Bridging interest with need

Baldrige has been covering Lancaster’s heroin problem since her days as a reporter for LNP. 

In 2014, she began looking into the “ripple effects” of addiction, tracing the correlation of hard drug usage with homelessness, crime and poor mental health.

She discovered that, often, it was the children who suffered the most. Some had been taken from their parents by Child Protection Services; others were being raised by their grandparents because their parents were incapacitated or had overdosed.

Wanting to learn more about how children were being affected by drug addiction led Baldrige to the partnership in 2018.

The maternal repercussions of addiction

The effects of drug addiction show up in many aspects of the birthing and maternal experience, according to Baldrige’s research.

Across both the county and state, addicted mothers have higher rates of Cesarean births, longer hospital stays and higher chances of losing custody over their children, according to the CDC.

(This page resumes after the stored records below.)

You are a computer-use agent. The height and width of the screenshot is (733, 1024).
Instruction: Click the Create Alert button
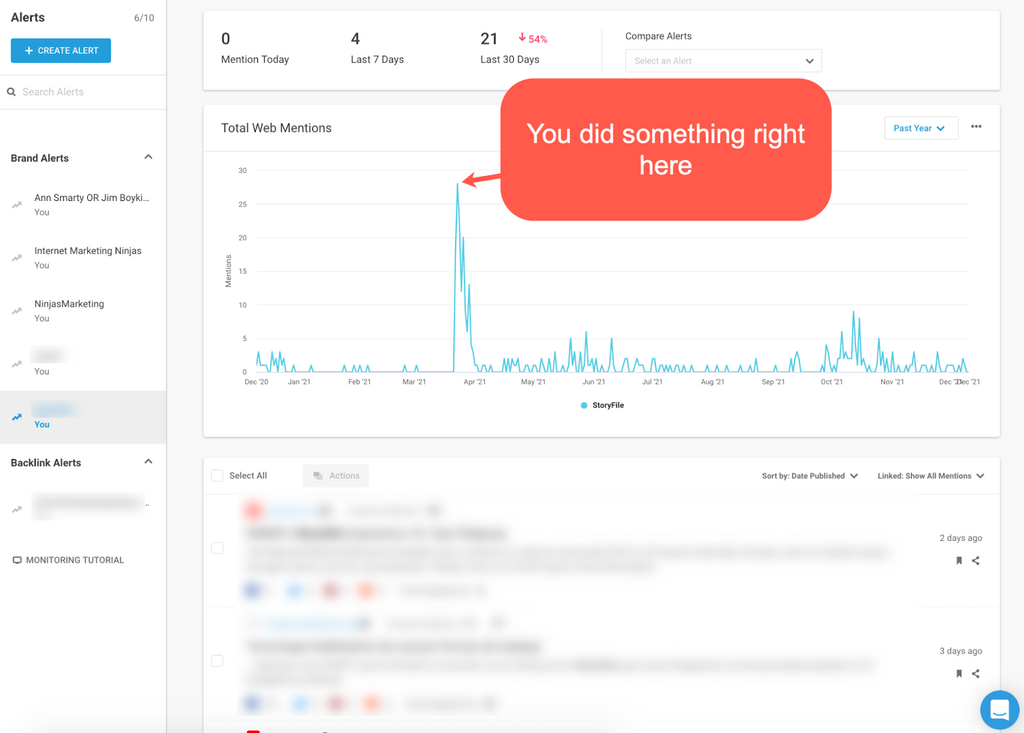(x=61, y=50)
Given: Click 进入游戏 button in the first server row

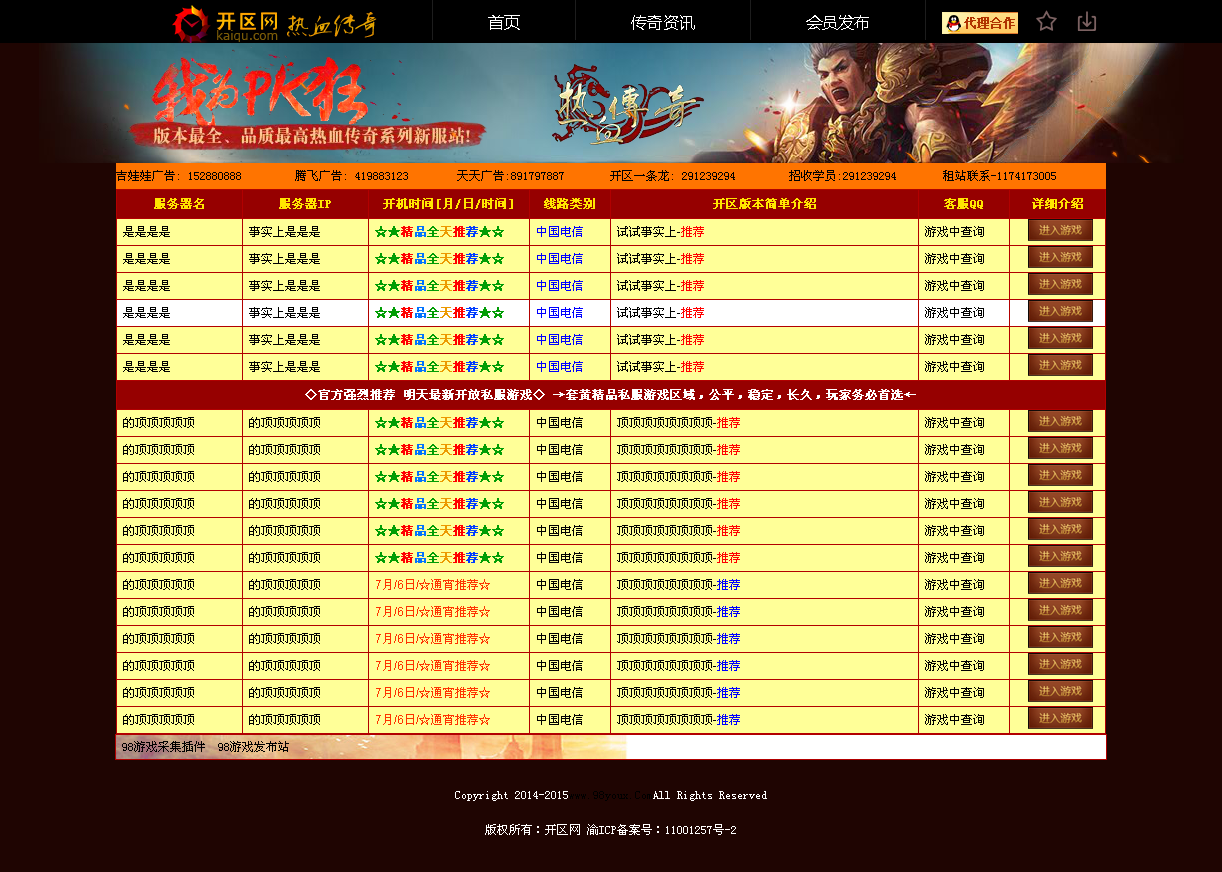Looking at the screenshot, I should [x=1060, y=230].
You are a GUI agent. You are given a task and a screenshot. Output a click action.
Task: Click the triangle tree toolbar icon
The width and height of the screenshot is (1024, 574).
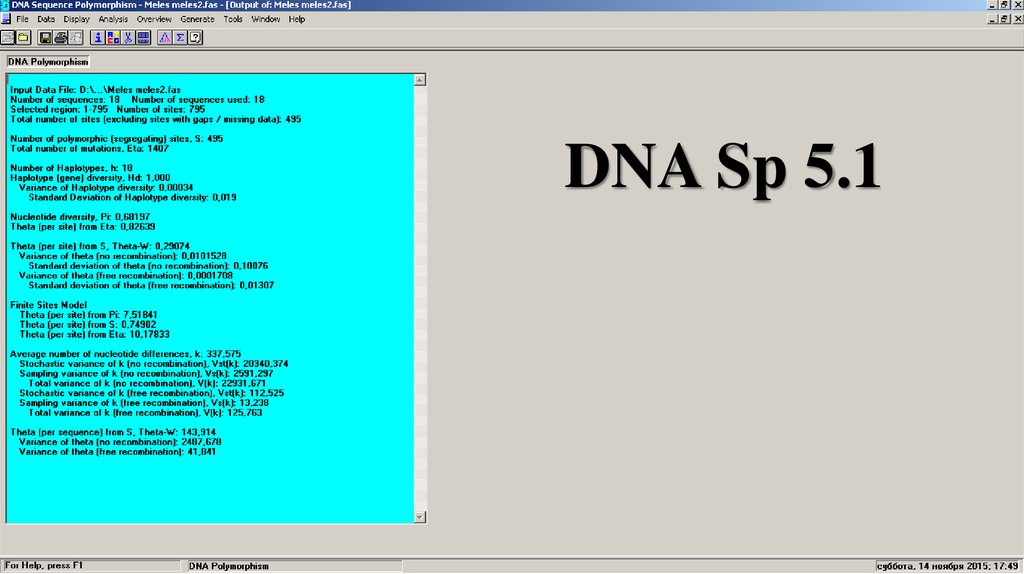[x=165, y=38]
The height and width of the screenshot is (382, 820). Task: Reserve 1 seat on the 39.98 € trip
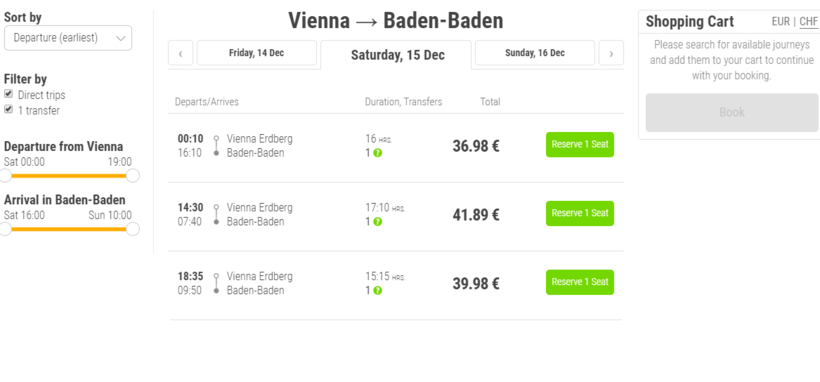coord(580,282)
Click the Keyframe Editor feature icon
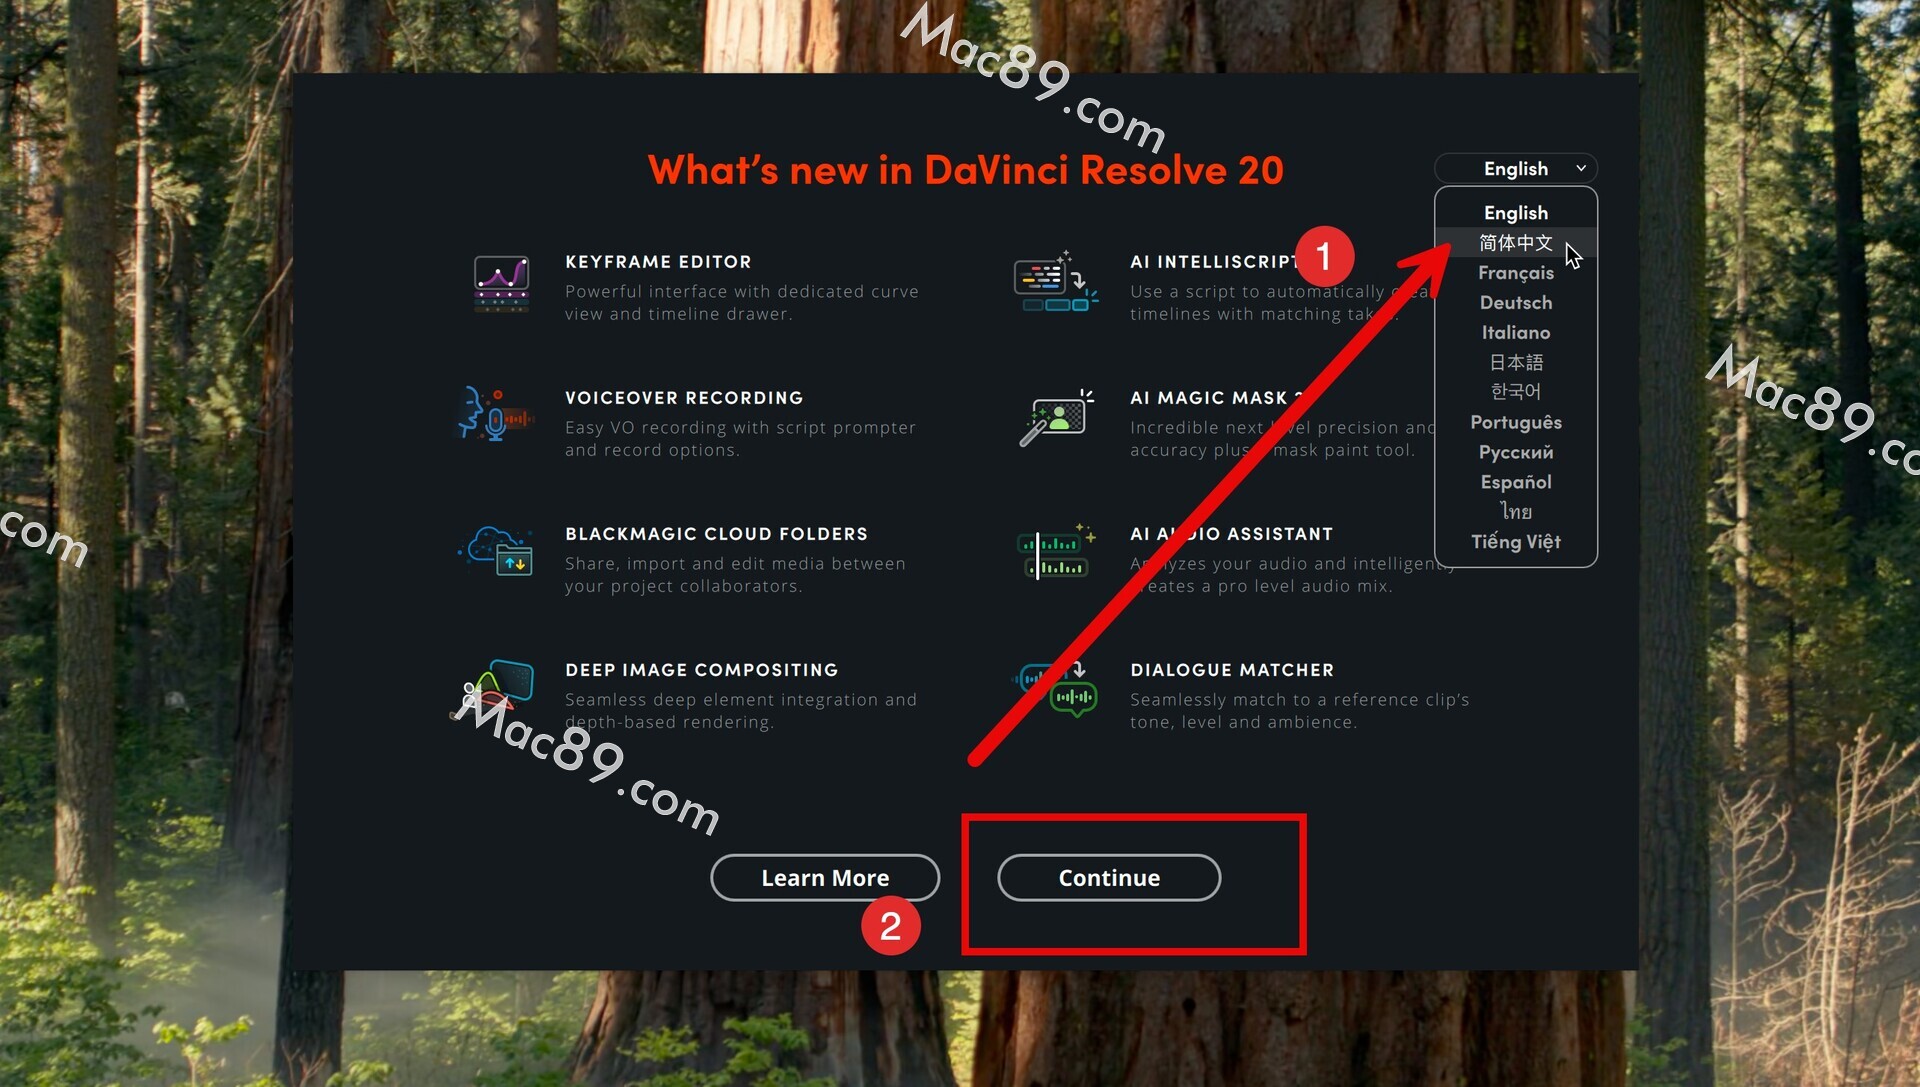1920x1087 pixels. [x=501, y=284]
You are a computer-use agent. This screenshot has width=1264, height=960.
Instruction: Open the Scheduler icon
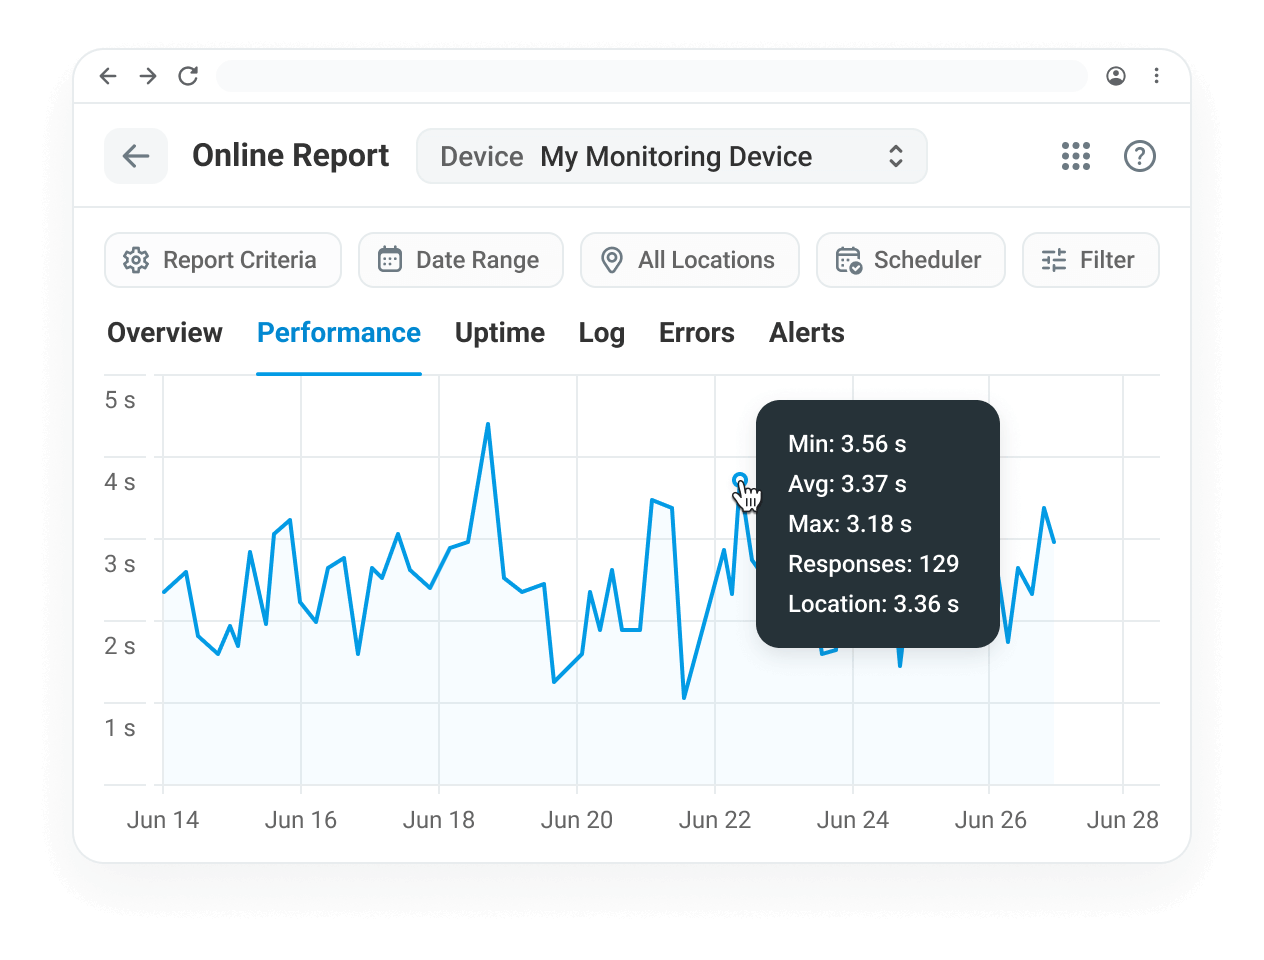click(848, 260)
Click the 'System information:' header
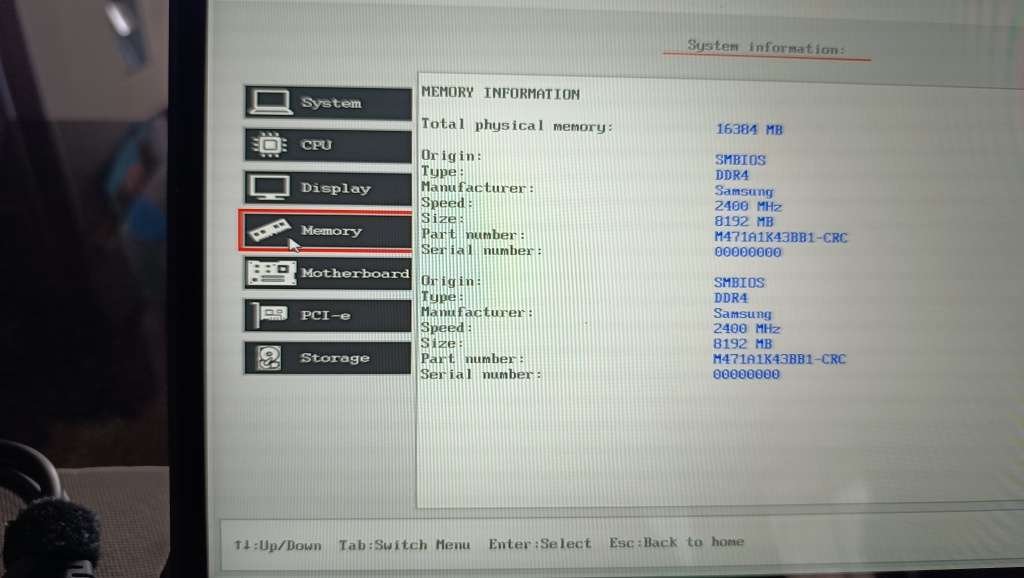This screenshot has width=1024, height=578. click(766, 47)
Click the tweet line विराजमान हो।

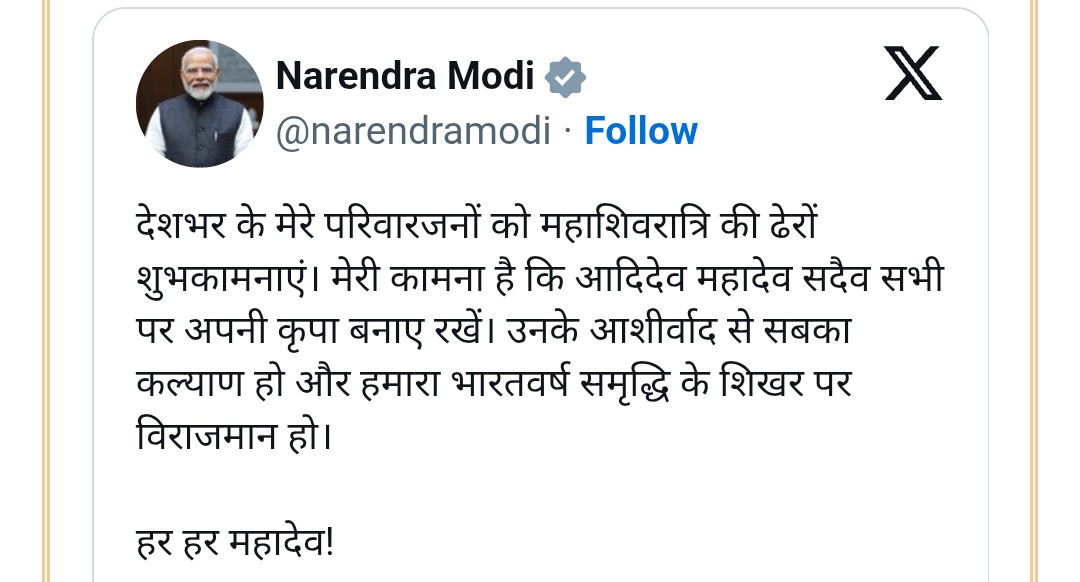pos(234,437)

Addicted mothers also show lower rates of breastfeeding and immunize their children at lower rates.

Medication-assisted treatment is considered the most effective solution to drug addiction recovery because it reduces or eliminates the highs and cravings that often come with trying to quit cold turkey. It’s also the most effective way to help addicted babies and young children recover, according to a study from the Harvard Review of Psychiatry.

“This method allows time for the brain to heal,” said Baldrige. However, she said, many rehabilitation programs do not utilize medication-assisted treatment to combat drug addiction, leading to higher rates of relapse.

Future of the program

The partnership’s program will start with 15 to 25 clients, said Baldrige, with the hope of expanding enough within a year to be able to offer help to anyone who needs it. Funding for operating expenses will come from Medicaid and other insurance reimbursements.

The partnership hopes to begin the outpatient program in 2021, once the need for pandemic-related support has ebbed and the caseworker can be hired.